Ancak Türkiye’nin NATO’ya üyelik talebinin tek nedeni SSCB ve güvenlik kaygıları da değildir. Oral Sander’e göre üzerinde çok durulan SSCB tehdidi, Türkiye’de zaten var olan isteği güçlendirip hızlandırmıştır. Türkiye, II. Dünya Savaşı sonrası dünyasında çok partili demokratik rejimi kurma çabaları ve çok önemli ekonomik kalkınma sorunlarıyla girmişti. Ekonomik kalkınma olmadan demokrasinin kurulamayacağı, kurulsa bile gelişemeyeceği evrensel olgusundan hareket eden Türk yöneticileri NATO üyeliğini “modern Türkiye” için gerekli görüyordu. Üstelik savaş sonrası siyasal istikrarsızlık döneminde Türk Silahlı Kuvvetleri’nin de yeni silahlarda ateş gücünün yükseltilmesi gerekiyordu. Türk yöneticileri tüm bu amaçların gerçekşemsinde dışarıdan gelecek ekonomik ve askeri yardımı bir önkoşul olarak değerlendirme eğilimindeydiler. Dolayısıyla Türk hükümetinin bakış açısına göre Türkiye’nin NATO üyeliği ekonomik, siyasal ve askeri gelişme amaçlarına yardım edecekti.[1]
Türkiye’nin 1950’lerdeki yoğun başvurularını karşılıksız bırakan örgüt karanını 1952’de değiştirmiştir. Burada Türkiye’nin Kore savaşına karılması önemli bir rol oynamıştır. Emre Kongar’a göre çeşitli başvurularımız geri çevrildikten sonra, NATO, sonunda Kore’de “ne denli kahramanca öldüğümüzü” görünce, Türkiye’ye kabul etmiştir. Kanlarımızla ödeyerek kabul edildiğimiz NATO’ya Türkiye en küçük birliğimize dek bütün askeri gücünü vermiştir.[2]
NATO’ya girmek için Türkiye’nin ödediği bedel oldukça ağır olmuştur. Misak-ı Milli sınırlarının binlerce kilometre uzağındaki bir coğrafyada askeri rol alabilmek için, çok hızlı ve Anayasa’ya aykırı bir şekilde hareket edilmiştir. Bunun sonuncunda kendisini başkalarının savaşının ortasında bulan Türk askerlerinden 721’i şehit, 234’ü esir olurken 672’si de yaralanmıştır. Savaşa katılan 175 Türk askerindense bir daha haber alınamamıştır.[3]

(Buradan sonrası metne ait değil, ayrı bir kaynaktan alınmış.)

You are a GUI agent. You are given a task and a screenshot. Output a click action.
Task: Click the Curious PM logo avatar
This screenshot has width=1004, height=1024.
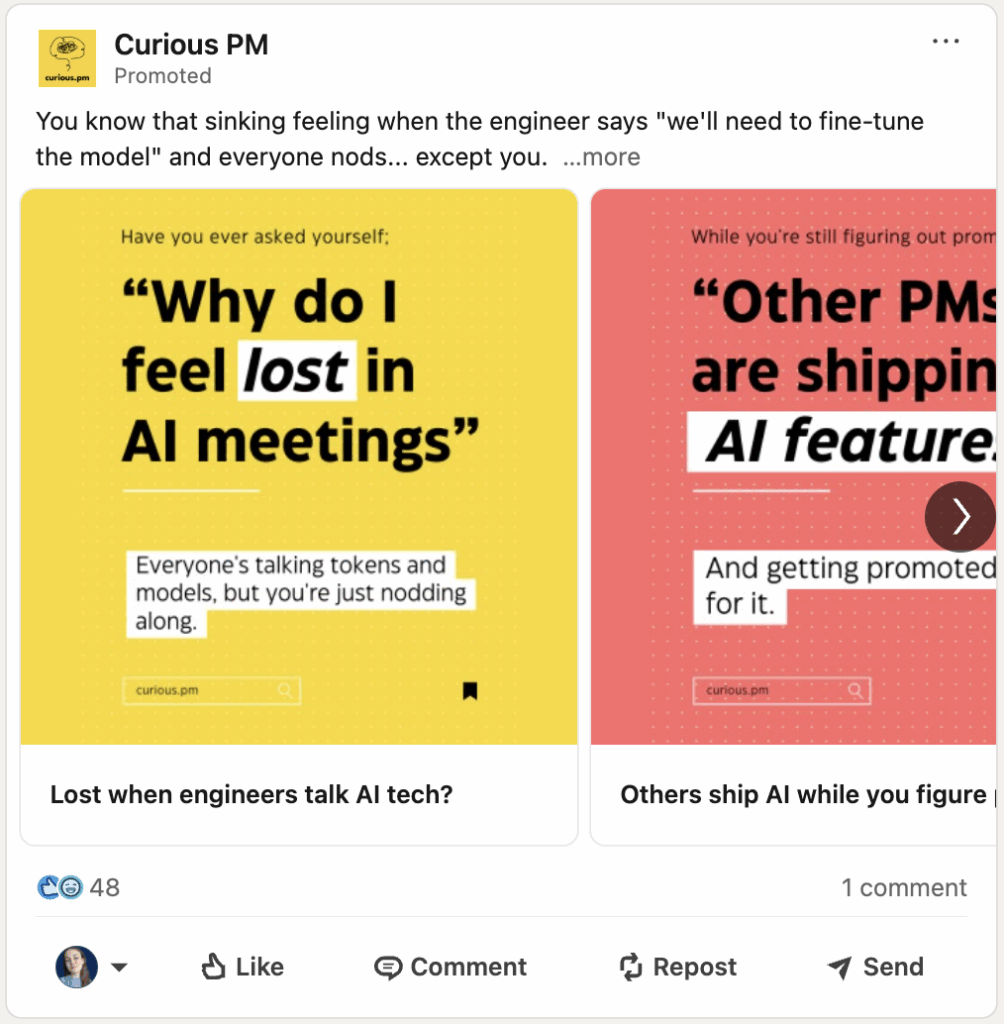(x=67, y=58)
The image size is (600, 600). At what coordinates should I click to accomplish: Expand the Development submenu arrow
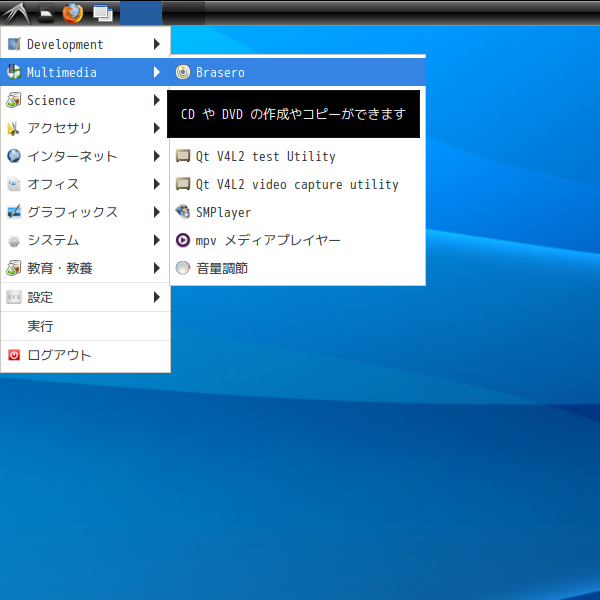coord(157,44)
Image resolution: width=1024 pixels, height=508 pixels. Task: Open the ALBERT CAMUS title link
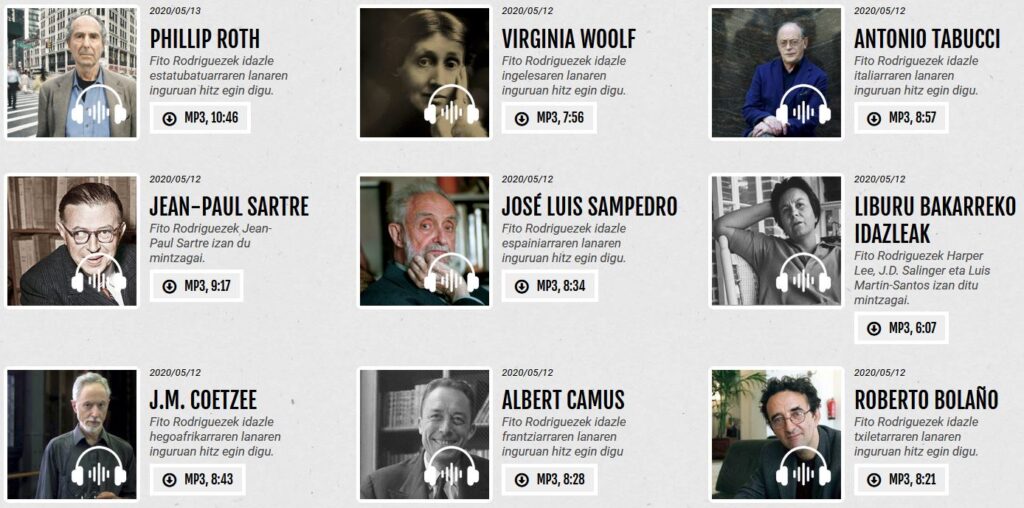563,400
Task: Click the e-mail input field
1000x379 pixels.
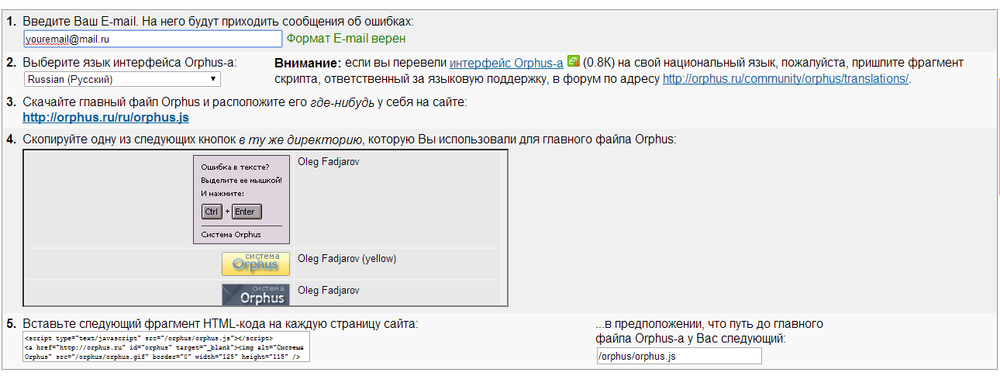Action: click(x=152, y=39)
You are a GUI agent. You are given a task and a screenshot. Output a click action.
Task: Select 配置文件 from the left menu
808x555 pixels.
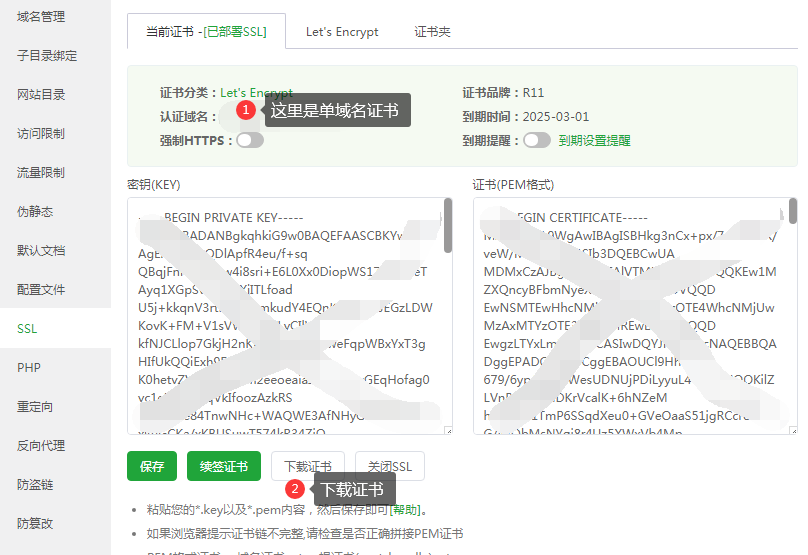(41, 290)
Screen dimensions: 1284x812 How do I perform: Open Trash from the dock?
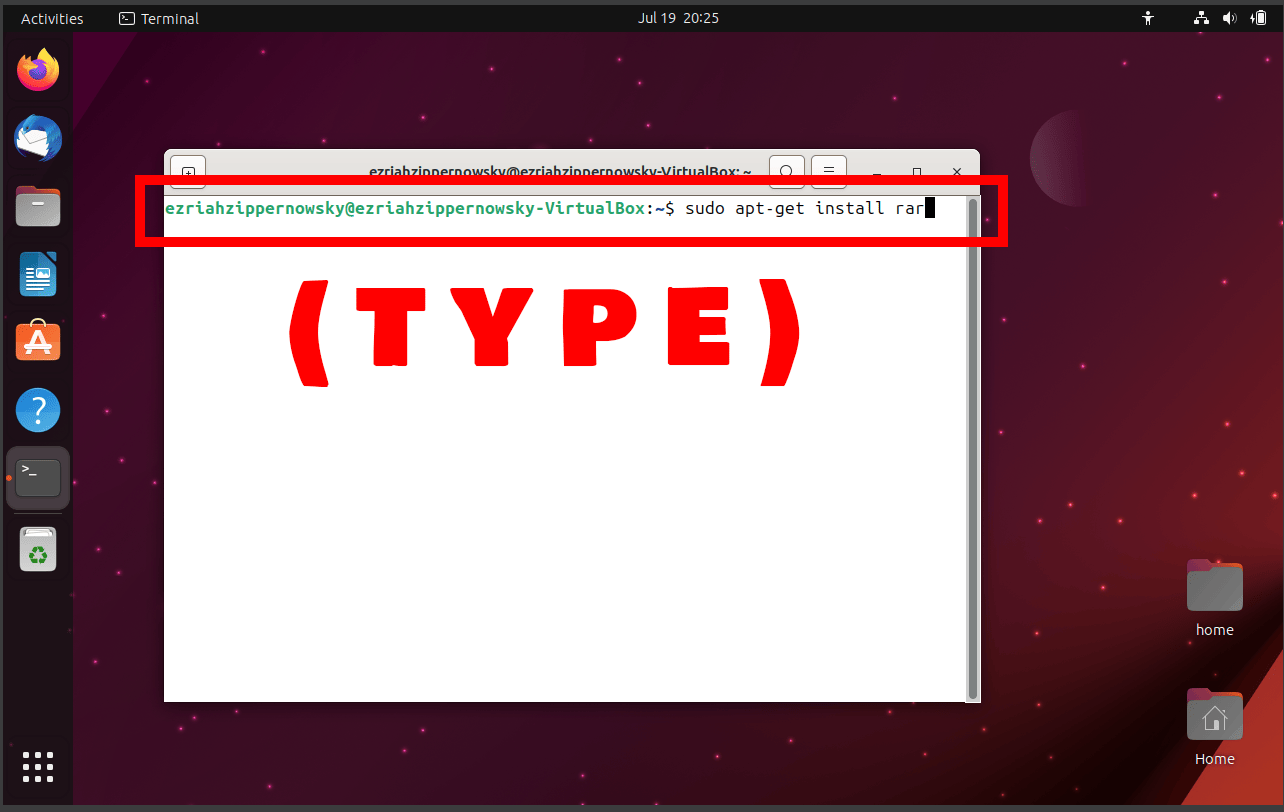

Üye olduğumuz 1952 yılından bu yana NATO, ülkemizin güvenliğinin temininde merkezi bir role sahip olmuş; ayrıca Avrupa-Atlantik topluluğuyla bütünleşme hedefimize kayda değer katkılarda bulunmuştur. Bunun karşısında ülkemiz de her zaman, diğer Müttefiklerle paylaştığı ortak değerlerin savunulması yönünde üzerine düşen sorumluluğu layıkıyla yerine getirmiştir.[4]
NATO bağlamında kolektif savunmaya vermiş olduğu koşulsuz destekle, Türkiye Doğu-Batı çatışmasının barışçı bir şekilde sona ermesine katkıda bulunmuştur. Soğuk Savaşın ardından uluslararası güvenlik ortamı değişirken NATO Türkiye’nin dış ve güvenlik politikasının değişmez bir olgusu olarak önemini muhafaza etmiştir.[5]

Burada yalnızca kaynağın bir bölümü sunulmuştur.